In 2009 the now ten-person coordinating committee elected to forgo the Castro gay neighborhood and instead march through the predominantly Latino Mission District. They cited several reasons: for one, many transgender people lived in the neighborhood, unable to afford the pricier Castro; organizer Fresh White noted the need to heighten transgender visibility because of the "tremendous amount of violence that happens" to transgender people in the neighborhood; finally, the area also had a lot of residents who voted for Proposition 8, the Californian legislation the changed the state constitution to limit marriage rights to only gender binary male-female couples. Organizers expected 10,000 attendees and the event to cost $10,000 much of it raised through sponsorships and fundraisers. Cecilia Chung, a trans woman and the chair of the San Francisco Human Rights Commission, was the keynote speaker.

In 2015, Ryan Cassata was the headlining musician and TAJA's Coalition was the headlining speaker. Laverne Cox also spoke briefly. An estimated 10,000 - 20,000 people marched from Mission Dolores Park to UN Plaza. The Civic Center was lit up in the colors of the transgender pride flag.
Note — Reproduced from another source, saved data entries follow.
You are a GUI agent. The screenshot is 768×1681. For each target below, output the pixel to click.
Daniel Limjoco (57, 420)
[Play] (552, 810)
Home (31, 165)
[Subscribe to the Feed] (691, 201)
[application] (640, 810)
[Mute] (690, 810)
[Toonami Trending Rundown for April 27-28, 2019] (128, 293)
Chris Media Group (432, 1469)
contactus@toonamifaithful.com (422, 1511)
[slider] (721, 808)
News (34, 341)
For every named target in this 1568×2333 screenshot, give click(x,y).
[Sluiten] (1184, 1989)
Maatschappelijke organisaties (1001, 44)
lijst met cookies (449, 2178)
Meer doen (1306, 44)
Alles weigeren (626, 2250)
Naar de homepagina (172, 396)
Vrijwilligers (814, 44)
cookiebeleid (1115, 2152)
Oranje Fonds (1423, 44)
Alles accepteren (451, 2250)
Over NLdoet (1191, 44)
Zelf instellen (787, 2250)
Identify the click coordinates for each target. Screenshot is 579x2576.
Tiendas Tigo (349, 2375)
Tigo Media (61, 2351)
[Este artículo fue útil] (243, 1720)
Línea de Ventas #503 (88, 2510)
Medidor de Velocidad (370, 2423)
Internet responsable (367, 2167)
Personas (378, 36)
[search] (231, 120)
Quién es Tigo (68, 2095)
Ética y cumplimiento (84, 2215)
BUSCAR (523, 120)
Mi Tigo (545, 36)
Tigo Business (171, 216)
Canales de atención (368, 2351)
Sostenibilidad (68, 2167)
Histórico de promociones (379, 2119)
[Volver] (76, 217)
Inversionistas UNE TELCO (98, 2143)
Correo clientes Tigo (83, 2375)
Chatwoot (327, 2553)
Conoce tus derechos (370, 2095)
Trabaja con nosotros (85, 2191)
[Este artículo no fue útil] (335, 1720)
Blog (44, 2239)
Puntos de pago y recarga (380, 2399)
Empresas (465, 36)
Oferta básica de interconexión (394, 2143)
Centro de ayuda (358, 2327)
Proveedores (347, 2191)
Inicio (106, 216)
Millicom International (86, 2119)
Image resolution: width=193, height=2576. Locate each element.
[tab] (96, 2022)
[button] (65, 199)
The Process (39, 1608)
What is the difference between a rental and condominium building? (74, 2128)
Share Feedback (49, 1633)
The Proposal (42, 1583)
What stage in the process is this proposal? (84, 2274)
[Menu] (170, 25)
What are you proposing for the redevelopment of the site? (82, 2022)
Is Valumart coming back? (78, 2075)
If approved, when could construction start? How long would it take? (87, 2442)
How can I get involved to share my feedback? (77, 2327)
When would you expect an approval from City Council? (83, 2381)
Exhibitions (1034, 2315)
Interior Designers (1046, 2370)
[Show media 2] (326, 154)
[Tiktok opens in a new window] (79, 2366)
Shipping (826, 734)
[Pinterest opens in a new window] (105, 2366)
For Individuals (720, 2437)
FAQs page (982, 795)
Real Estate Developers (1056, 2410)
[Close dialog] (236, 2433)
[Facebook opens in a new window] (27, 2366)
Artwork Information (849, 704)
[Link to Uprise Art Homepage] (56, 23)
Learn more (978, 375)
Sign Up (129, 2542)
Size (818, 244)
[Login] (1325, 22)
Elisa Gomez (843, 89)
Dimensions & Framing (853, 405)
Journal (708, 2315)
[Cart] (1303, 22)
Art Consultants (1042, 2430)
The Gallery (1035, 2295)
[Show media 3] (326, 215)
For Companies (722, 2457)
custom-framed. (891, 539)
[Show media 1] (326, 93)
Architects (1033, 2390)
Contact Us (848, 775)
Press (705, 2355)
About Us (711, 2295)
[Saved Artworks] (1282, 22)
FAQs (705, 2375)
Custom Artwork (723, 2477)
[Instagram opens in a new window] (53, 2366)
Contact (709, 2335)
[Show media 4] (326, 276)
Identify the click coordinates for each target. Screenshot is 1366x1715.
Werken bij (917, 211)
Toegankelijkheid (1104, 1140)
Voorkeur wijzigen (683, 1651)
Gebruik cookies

In 2016, attendees expressed anger at local politicians who attempted to speak at the event. At the conclusion of the march, a new street sign was unveiled, renaming the 100 block of Taylor Street to Gene Compton's Cafeteria Way in honor of the Compton's Cafeteria Riot.

In 2017, the march concluded with an announcement that the area at Turk and Taylor in the Tenderloin had been designated a Transgender Cultural District by the City of San Francisco.

In 2019, San Francisco Mayor London Breed held a press conference with the Office of Transgender Initiatives prior to the march. Breed declared June 28, 2019 - the day of that year's Trans March and the 50th anniversary of the Stonewall riots - to be "Trans March Day", and announced a housing program for trans residents.